#### Problem to work on:
Set down word for word the lines that begin the entries and run through the line containing "Task: Open the recent apps menu button". Give nothing further.

#### Material supplied:
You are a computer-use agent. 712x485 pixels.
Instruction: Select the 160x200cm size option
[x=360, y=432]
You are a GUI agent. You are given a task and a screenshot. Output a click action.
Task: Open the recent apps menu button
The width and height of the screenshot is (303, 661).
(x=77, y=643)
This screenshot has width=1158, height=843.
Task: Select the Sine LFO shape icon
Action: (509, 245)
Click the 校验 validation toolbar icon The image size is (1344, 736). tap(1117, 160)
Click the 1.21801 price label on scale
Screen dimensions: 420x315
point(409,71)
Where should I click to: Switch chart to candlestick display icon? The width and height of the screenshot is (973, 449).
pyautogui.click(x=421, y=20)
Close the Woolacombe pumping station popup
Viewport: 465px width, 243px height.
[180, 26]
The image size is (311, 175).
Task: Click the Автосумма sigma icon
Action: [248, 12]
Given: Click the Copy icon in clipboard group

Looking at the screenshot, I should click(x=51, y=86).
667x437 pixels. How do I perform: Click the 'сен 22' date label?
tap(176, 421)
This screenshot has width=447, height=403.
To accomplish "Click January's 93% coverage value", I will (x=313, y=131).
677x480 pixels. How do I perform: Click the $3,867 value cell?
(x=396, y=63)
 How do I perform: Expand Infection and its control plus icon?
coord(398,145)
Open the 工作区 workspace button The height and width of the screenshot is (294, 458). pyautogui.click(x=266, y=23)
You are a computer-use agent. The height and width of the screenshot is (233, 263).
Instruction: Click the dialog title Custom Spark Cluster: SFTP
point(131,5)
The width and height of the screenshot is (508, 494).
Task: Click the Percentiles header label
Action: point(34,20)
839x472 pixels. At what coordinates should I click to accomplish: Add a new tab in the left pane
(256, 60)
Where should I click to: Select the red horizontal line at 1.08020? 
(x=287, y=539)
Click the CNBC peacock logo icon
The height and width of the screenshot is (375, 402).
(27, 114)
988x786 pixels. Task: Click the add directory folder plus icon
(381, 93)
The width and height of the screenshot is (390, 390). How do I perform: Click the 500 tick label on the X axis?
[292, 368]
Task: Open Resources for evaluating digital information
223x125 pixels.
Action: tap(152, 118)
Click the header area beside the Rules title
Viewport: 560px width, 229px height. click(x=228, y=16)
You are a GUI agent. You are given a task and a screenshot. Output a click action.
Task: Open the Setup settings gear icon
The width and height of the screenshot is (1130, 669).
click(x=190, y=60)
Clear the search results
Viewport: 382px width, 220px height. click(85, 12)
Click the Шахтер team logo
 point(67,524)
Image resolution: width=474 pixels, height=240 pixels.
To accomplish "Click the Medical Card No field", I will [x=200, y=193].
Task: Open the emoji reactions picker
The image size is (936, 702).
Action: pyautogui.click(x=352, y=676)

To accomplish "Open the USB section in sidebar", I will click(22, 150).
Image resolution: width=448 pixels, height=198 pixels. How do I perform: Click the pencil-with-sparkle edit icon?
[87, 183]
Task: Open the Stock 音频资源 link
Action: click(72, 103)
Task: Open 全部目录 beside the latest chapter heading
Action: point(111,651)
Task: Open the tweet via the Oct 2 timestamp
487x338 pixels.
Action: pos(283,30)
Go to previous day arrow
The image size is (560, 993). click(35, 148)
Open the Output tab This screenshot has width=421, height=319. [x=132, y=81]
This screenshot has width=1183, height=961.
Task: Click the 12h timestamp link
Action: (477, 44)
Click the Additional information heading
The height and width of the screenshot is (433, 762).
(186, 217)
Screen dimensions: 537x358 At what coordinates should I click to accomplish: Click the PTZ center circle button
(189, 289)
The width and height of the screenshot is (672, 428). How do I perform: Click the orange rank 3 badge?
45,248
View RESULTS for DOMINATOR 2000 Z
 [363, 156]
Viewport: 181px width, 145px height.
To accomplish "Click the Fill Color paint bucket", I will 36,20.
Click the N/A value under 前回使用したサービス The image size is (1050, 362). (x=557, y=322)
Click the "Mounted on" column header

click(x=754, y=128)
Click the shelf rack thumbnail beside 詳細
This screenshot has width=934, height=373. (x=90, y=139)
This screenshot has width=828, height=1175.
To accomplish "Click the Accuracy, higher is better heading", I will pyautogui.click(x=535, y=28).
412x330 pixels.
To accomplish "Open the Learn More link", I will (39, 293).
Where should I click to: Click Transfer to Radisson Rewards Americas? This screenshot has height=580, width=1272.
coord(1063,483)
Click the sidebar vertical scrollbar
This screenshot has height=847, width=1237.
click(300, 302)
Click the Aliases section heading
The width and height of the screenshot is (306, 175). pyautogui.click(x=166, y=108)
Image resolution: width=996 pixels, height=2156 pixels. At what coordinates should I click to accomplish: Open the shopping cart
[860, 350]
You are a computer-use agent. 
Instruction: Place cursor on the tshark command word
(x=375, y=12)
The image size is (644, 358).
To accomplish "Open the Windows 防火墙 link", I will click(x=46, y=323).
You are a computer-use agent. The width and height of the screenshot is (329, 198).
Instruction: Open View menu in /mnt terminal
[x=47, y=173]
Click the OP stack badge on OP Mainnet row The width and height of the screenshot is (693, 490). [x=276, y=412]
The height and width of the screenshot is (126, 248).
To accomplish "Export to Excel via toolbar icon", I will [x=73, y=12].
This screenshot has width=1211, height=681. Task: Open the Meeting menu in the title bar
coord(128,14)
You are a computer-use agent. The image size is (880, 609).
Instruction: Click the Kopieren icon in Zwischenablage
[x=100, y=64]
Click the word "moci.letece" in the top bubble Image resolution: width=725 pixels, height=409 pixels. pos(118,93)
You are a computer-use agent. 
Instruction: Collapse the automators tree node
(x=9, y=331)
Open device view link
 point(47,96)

#### Reply to the task:
You are a computer-use agent. 712x485 pixels.
Instruction: Select the 160x200cm size option
[x=360, y=432]
You are a GUI agent. You are given a task and a screenshot. Output a click action.
Task: Open the recent apps menu button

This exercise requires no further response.